Pela mesa passam espetos com salsichas e entremeadas, bem passadas, mal passadas, mas incapazes de entender porque o feijão e o arroz continuam a sorrir discretamente um ao outro, quando já deviam ter esgotado a sua capacidade de(se) partilharem. Embora juntos desfrutem do sabor da carne na travessa vezes sem conta, ambos sabem que não vão limitar a entrada de bananas fritas e couves mineiras no menu. A vida é um rodízio demasiado grande e nenhum quer abdicar da sua enorme variedade. Mas, onde quer que estejam, vão ser sempre o feijão e o arroz. Lado a lado. Mesmo que cozinhados em bicos distantes no fogão.

quarta-feira, janeiro 06, 2010

Açorda de satisfação

Se a um pão muito rijo juntarmos um punhado de súbita satisfação e mexermos bem... muito bem, durante umas boas horas, sem pressas, apenas com vontade, chegamos à açorda que faz a minha cozinha hoje desligar o fogão com um sorriso parvo nos lábios.
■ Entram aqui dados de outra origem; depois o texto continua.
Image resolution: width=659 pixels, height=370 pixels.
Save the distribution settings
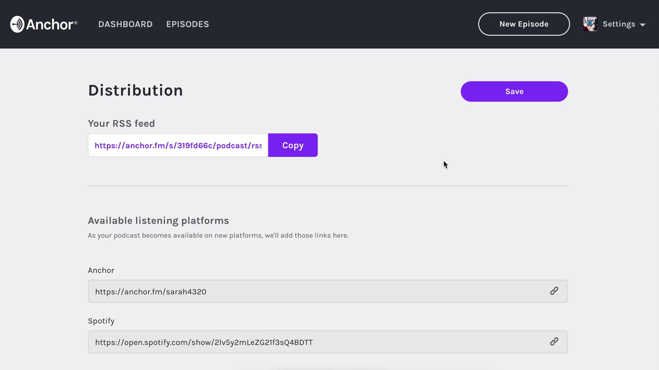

Pão alentejano, nem vê-lo. Continuo a achar que a robustez e simplicidade da carcaça é o ideal nos meus pratos.
Gosto de desligar a luz da cozinha com esta sensação de satisfação. De sorrir perante a possibilidade de contar o mundo e ter uma vontade imensa de o fazer... como há muito não tinha. De perceber que as minhas palavras e atitudes ainda são verdadeiramente compreendidas por alguns. Sabe-me bem sentar-me à mesa para comer a açorda e, em vez de um jantar à partida distante, acabar a saborear sem faca e garfo o outro lado de mim. Gosto de perceber que as portas estão abertas. Agora e amanhã. De sentir no corpo o cansaço extremo e mesmo assim não conseguir dormir. De percorrer as ruas escuras da cidade sozinha. Na penumbra de quem hoje já não quer ser vista. Gosto de desligar o carro e ficar sentada uns minutos para deixar terminar a música que o meu rádio - que concluo ter vida própria - insiste em fazer-me ouvir. Como um género de coentros (congelados) no topo da açorda, de que me tinha esquecido sem sequer dar conta. Hoje foi assim:

sábado, janeiro 02, 2010

Lotes de Café

Na cozinha dela existe uma caixinha, por sua vez cheia de caixinhas... cada uma com uma aroma, um tamanho de grão, um tipo de café.Há café do Quénia, simples... tão simples. Há café do Brasil... cheio de vida, ritmo e vontade de ser ousado. Há ainda o que vem das origens árabes... ligeiramente conservador, fã da união familiar que um dia irá (tentar) encontrar. Há o café de São Tomé, com sorrisos espontâneos e calor, muito calor. Há por fim os grãos vindos das Indonésia... raros para muitos, mas uma realidade (ainda demasiado) presente na sua cozinha.
Ela entra o ano a olhar para a caixa. Sem saber muito bem se lhe apetece sorrir, cantarola alto enquanto mexe o corpo involuntariamente: “tenho dores fechadas em caixinhas, contra mim contra ti, contra láááá...”. Dores em todos os seus lotes de café. Os mesmo que lhe dão vida, dia após dia. Os mesmos que a tornam única na sua complicada maneira de ser. Chega a essa conclusão enquanto caminha com o frio a bater-lhe na cara. Muitos alguéns já lhe tinham dito isto. Naquela noite ouviu-o outra vez. Na manhã seguinte, ouviu-o outra vez. E, enquanto bebia um café, compreendeu. Finalmente compreendeu. E sorriu.